3. PePMHA9通過調節氣孔開度參與植物光合作用
亞細胞定位實驗證實PePMHA9蛋白定位于細胞膜上。RNA原位雜交進一步顯示,PePMHA9的轉錄本在毛竹葉片的氣孔保衛細胞中富集,為其調控氣孔開度提供了空間證據。該基因的表達受光照誘導,在光下表達升高,在黑暗或弱光下表達降低。通過在毛竹葉片中瞬時敲低或過表達PePMHA9,研究者發現,敲低該基因會降低光系統II(PSII)的最大光化學效率(Fv/Fm)和電子傳遞速率(ETR II),同時增加非光化學淬滅(NPQ);而過表達則能提高ETR II,降低NPQ。這表明PePMHA9在毛竹葉片的光合作用中起著關鍵作用。
為了進一步驗證其功能,研究團隊在水稻中過表達了PePMHA9。在高光條件下,轉基因水稻植株表現出更大的氣孔開度、更高的凈光合速率和氣孔導度,生物量(鮮重和干重)也顯著增加。相反,在弱光條件下,這些促進作用不明顯。這些結果證明,過表達PePMHA9可以通過促進氣孔開放來增強植物的光合能力,從而支持其生長。
4. PeWRKY111通過結合其啟動子促進PePMHA9轉錄
為了闡明PePMHA9的轉錄調控機制,研究人員從其共表達網絡中篩選出與之緊密相關的轉錄因子PeWRKY111。在PePMHA9的啟動子區域發現了三個潛在的WRKY結合位點(W-box)。通過酵母單雜、雙熒光素酶報告和GUS活性實驗,證實PeWRKY111能夠直接結合到PePMHA9的啟動子上并激活其轉錄。進一步的實驗將結合位點精確定位到一個特定的W-box基序(5′-GTCAA-3′)上,電泳遷移率變動分析也證實了PeWRKY111蛋白與該DNA序列的直接結合。

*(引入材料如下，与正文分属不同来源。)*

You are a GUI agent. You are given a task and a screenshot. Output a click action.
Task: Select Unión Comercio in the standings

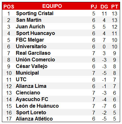(35, 59)
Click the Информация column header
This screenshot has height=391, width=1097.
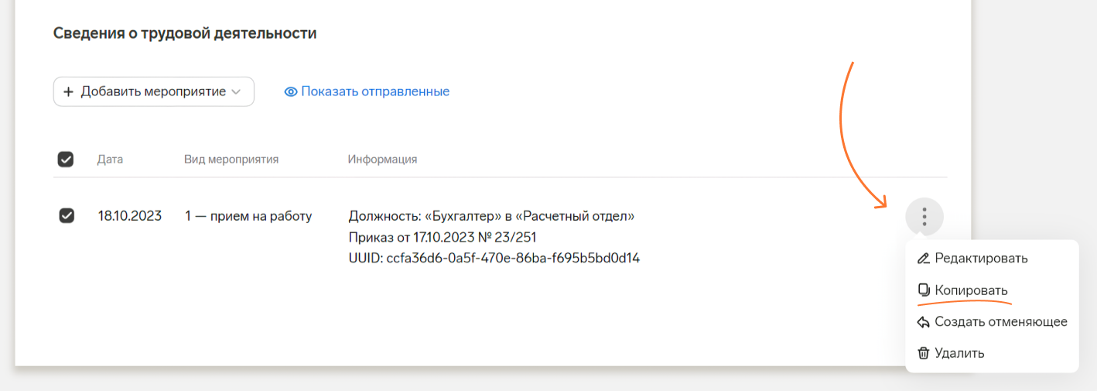tap(382, 159)
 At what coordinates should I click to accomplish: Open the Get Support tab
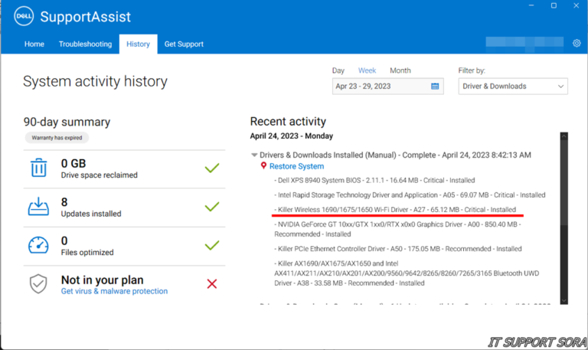(184, 44)
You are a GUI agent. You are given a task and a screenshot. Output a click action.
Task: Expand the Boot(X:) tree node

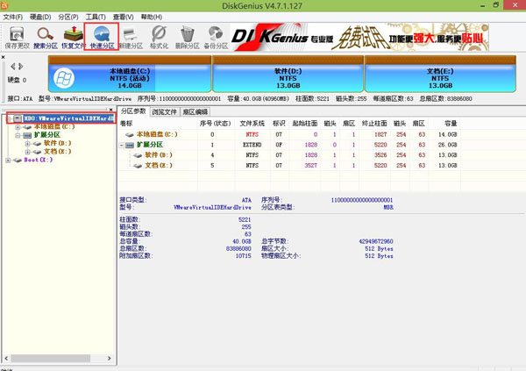click(8, 160)
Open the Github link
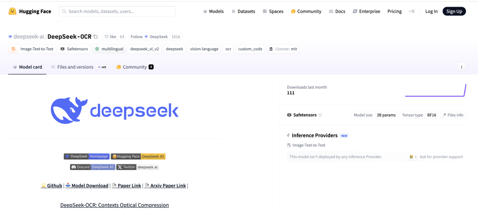478x210 pixels. [51, 186]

5. PeWRKY111與PeGLK1-1互作并協同激活PePMHA9
為了尋找與PeWRKY111協同工作的因子,研究者以PeWRKY111為誘餌進行了酵母雙雜交篩選,發現了一個光合作用相關的GOLDEN 2-LIKE(GLK)家族轉錄因子PeGLK1-1。通過酵母雙雜交、雙分子熒光互補、GST Pull-down和免疫共沉淀實驗,證實PeWRKY111與PeGLK1-1在細胞核內存在直接互作。更重要的是,雙熒光素酶報告實驗顯示,PeWRKY111和PeGLK1-1共同存在時,對PePMHA9啟動子的激活作用顯著強于PeWRKY111單獨存在時,表明兩者形成復合體后能協同增強PePMHA9的轉錄。

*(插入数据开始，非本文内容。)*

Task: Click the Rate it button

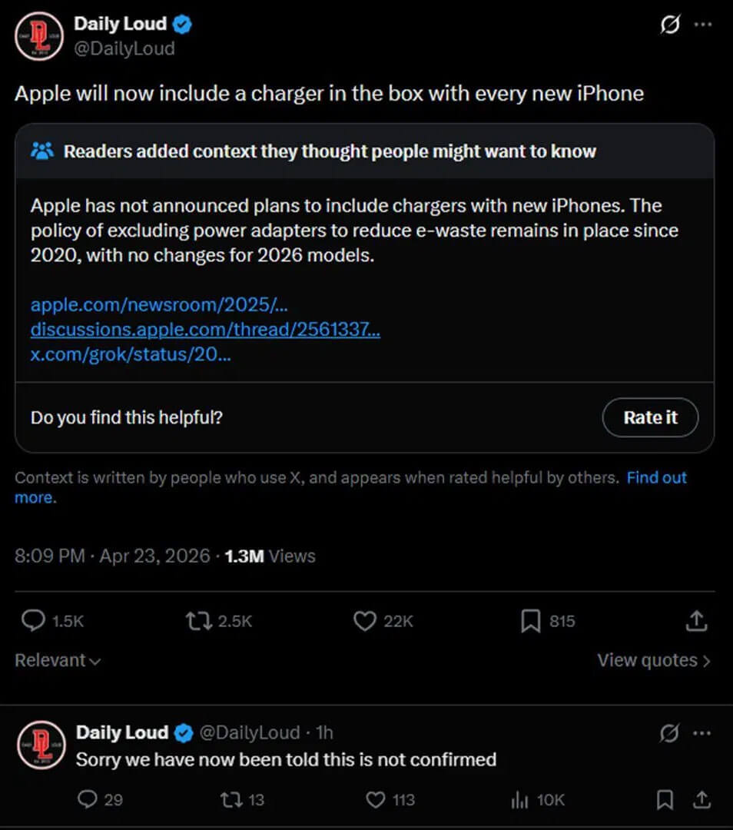Action: [x=649, y=417]
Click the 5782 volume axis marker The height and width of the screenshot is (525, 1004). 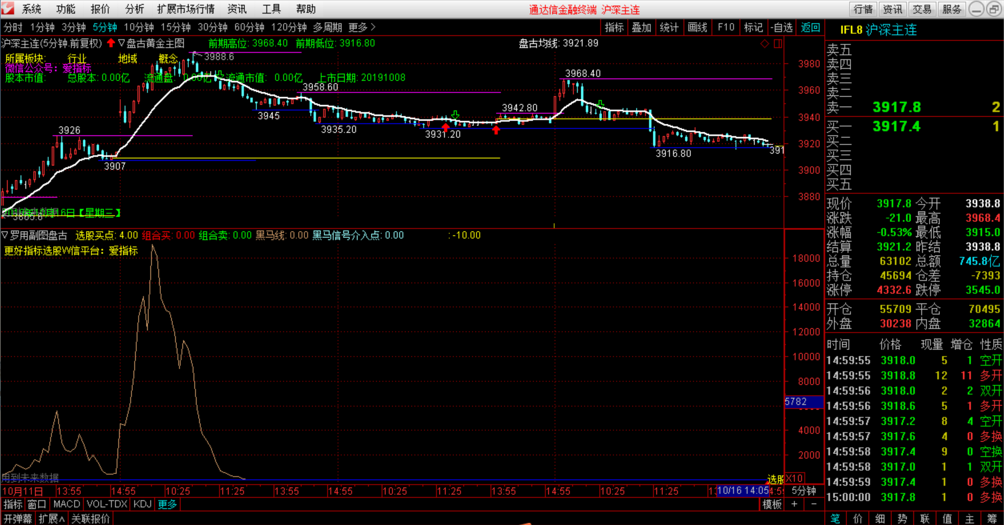coord(796,402)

6. PeWRKY111和PeGLK1-1過表達增強轉基因水稻的光合能力
與PePMHA9類似,PeWRKY111和PeGLK1-1也在毛竹葉片中特異性表達,且受光誘導。在水稻中過表達這兩個基因,同樣能提升植株在高光下的凈光合速率、氣孔導度和氣孔開度,從而增加生物量。其中,PeGLK1-1的過表達在弱光下也表現出一定的促進作用。這進一步印證了PeWRKY111和PeGLK1-1在調控光合作用中的正向功能。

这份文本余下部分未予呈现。